UPDATED:
Lyon, France – I am proud to share that the Philippine Team won a special award for BEST ICE SCULPTURE at the Coupe du Monde de la Patisserie awards. Props to Chef Vicente Cahatol who carved the ice sculpture. He is also responsible for the chocolate sculpture of a 10-kilo block of Valhrona chocolate. Congratulations to the Philippine team!
The Philippines also did well, getting a rank of 12 out of the exclusive 21 countries that competed. As observed by Rapunzel Acop, Vice Consul of the Philippine to France, “We beat all countries from Latin America, the entire Arab world and China.”
Chef James Antolin, Vice President of the Pastry Alliance of the Philippines which sent the team, said, “This has been an amazing journey. Ten years ago, when Buddy Trinindad (Pastry Alliance of the Philippines President) and I joined the Asian Pastry Cup, our goal was to bring a Philippine team to the World Pastry Cup. We did it. And this performance was an impressive showing, too.”
Coach Chef Penk Ching was proud of the fact alone that the Philippines was able to field a team, “The mere fact that we were able to wave the Philippine flag among the exclusive list of 21 countries means a lot already.”
The Philippine team competed on January 25 at the Coupe du Monde de la Patisserie (World Pastry Cup) in Lyon, France.
Philippine supporters were in high spirits at the VIP hall where the competition was held, and the host even commented, “The Philippines always has the best team spirit.”
Competing for the Philippine Pastry Alliance were Rizalino Mañas, Vicente Cahatol and Brian Dimayuga. Team President is Chef Buddy Trinidad and Vice President is Chef James Antolin.
The theme of the competition was Life Cycle so the Philippine team, which also had Pastry Alliance Vice President James Antolin, Penk Ching, Jackie Ang Po, Peachy Juban, Dan Basilio and Miko Aspiras as coaches, conceptualized a unified theme that included a hunter and “the hunted”.
The rules required them to present a chocolate showpiece, a sugar showpiece, one carving piece, a chocolate cake, a plated dessert, and a chocolate block carving. The Philippine team proudly put Philippine touches on their creations and entitled the entire showcase “Siklo” for ‘cycle of life’.
The chocolate showpiece is a beautiful female hunter. Looking at it closely you would think it was a narra carving!
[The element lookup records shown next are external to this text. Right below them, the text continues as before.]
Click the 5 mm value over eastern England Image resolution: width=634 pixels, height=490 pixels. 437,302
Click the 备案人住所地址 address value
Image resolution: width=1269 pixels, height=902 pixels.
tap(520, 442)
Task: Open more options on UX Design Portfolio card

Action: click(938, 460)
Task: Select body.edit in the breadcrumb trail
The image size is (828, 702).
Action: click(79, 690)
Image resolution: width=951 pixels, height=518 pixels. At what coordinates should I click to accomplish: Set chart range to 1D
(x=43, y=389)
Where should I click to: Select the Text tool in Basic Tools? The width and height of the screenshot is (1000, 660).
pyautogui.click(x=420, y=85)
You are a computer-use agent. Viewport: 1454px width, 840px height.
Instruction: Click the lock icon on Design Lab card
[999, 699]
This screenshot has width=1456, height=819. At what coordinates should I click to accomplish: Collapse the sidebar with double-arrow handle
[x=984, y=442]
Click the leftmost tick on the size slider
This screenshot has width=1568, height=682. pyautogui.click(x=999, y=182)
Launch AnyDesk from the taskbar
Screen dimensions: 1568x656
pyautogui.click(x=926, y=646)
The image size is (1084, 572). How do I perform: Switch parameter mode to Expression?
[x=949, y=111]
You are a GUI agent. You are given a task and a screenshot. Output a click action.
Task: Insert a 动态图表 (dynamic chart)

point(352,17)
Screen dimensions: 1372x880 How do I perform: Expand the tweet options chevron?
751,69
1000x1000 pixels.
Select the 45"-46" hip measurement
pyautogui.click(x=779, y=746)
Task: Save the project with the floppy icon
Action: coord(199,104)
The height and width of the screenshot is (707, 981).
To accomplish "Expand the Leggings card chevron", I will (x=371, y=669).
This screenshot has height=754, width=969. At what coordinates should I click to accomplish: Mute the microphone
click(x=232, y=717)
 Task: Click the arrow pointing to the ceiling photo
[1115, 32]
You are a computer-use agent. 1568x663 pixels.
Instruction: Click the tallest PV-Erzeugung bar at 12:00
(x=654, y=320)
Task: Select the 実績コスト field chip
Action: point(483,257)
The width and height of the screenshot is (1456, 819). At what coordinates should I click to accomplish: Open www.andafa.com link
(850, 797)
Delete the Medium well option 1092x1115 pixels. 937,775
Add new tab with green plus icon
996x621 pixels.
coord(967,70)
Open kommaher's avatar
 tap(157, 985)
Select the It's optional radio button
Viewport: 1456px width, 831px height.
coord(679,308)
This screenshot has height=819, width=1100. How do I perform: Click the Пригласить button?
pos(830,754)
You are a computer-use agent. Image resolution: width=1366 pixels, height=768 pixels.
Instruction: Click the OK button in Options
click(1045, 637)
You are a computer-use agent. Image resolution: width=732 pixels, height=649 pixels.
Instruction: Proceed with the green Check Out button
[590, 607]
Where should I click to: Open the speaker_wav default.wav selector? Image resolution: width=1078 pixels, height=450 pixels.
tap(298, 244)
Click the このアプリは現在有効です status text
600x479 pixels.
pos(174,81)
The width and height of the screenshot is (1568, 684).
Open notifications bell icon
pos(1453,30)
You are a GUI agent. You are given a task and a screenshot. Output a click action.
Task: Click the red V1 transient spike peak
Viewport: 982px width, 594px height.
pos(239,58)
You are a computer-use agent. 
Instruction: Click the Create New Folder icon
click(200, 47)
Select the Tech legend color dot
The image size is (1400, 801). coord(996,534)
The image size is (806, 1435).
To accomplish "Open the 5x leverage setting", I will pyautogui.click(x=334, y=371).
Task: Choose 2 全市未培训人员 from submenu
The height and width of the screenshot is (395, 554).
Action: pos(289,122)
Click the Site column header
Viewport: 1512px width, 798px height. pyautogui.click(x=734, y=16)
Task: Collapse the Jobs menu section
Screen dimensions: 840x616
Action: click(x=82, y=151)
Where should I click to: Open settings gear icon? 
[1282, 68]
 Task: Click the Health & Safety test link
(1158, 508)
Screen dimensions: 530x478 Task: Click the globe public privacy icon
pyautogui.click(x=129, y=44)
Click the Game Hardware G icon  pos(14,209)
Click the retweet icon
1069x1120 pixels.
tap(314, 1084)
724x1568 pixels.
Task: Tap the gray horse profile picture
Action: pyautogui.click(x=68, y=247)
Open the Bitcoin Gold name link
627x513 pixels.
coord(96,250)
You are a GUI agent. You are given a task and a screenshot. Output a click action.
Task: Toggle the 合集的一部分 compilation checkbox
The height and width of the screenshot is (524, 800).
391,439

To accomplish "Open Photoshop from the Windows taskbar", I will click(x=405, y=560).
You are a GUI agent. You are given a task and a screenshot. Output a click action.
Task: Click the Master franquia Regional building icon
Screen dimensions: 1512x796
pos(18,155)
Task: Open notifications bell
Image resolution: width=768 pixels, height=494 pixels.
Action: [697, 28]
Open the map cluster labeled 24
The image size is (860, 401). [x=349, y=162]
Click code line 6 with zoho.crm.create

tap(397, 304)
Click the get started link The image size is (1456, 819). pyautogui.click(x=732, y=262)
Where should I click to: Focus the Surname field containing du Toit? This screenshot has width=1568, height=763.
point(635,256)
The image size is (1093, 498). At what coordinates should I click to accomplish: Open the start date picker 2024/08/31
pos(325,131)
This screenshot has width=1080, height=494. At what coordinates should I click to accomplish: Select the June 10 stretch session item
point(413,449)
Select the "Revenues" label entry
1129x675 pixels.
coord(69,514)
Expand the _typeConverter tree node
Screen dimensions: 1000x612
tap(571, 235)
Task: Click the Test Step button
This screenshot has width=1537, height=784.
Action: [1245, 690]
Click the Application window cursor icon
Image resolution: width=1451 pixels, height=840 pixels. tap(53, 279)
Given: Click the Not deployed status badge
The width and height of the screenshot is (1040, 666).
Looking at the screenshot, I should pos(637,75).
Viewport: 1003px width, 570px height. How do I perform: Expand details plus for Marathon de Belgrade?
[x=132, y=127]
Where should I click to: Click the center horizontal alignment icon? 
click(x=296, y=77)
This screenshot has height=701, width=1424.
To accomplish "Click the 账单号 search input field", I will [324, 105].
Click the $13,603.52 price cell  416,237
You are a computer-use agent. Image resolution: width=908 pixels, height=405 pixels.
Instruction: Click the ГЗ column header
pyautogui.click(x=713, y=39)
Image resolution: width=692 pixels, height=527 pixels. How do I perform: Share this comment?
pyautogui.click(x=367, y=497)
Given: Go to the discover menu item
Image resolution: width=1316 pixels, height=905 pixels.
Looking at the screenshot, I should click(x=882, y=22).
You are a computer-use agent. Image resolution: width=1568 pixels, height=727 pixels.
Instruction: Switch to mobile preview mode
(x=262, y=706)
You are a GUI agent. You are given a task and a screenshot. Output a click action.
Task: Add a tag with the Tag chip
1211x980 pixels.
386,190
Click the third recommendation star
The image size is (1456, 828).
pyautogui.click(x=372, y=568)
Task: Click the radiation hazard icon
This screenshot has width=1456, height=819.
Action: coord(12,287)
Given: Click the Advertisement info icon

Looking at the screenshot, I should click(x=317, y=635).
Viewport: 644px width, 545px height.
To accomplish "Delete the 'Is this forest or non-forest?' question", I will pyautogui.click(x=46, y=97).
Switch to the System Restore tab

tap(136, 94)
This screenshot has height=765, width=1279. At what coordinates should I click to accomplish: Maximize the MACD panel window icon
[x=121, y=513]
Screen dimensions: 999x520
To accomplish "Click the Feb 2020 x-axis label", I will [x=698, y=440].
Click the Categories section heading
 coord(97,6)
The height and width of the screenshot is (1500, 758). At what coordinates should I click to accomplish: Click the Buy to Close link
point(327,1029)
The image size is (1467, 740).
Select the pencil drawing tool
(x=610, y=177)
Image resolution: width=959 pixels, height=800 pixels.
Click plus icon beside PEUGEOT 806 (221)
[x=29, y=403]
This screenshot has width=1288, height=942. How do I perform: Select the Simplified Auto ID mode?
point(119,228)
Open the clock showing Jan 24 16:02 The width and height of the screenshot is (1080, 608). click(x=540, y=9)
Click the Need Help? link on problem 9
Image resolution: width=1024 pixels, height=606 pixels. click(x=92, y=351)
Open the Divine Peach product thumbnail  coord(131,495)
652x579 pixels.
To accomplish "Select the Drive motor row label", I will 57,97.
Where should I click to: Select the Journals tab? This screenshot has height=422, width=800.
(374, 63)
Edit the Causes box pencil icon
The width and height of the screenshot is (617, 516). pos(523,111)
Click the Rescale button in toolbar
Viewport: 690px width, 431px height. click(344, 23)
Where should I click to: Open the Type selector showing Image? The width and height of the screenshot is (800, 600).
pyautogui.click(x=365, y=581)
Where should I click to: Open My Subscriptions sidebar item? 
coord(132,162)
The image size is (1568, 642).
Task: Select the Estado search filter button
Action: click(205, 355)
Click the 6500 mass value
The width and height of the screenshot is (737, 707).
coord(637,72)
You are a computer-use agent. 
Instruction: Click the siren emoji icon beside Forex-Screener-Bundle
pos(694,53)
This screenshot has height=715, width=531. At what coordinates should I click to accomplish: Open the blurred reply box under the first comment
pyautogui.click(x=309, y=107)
Props to Chef Bryan Dimayuga on this elaborate, intricate piece.
For the sugar showpiece, Chef Rizalino Mañas portrayed the Philippine spotted deer. This deer was glowing and was a favourite for photos of the international press.
The chocolate block carving was a new category. Each team was given a 10-kilo block of Valrhona chocolate to carve. Other teams chopped up the 10 kilos. But Chef Vicente Cahatol took this as a challenge to showcase his carving expertise and did not chop the block at all. Instead, he created this beautiful carving of the bayawak. Doesn’t it look like a wood carving? Look at the details, down to the scales.
During the awarding, the Philippines was given a special mention by the representative of Valrhona chocolate. It was also Chef Vicente Cahatol who created the ice sculpture that won Best Ice Sculpture for the Philippine team.
Proud to say that our contestants gave a good show. This is already impressive as this is the first time that the Philippines competed in this global competition.
We were just in the audience with proud supporters of the Philippine time like Paris- based Vice Consul Rapunzel Acop and culinary innovations guru Dennis Hipolito. Yet we felt so much pride! Congratulations to the Philippine Pastry Alliance! We are so proud of you, Philippine team!!!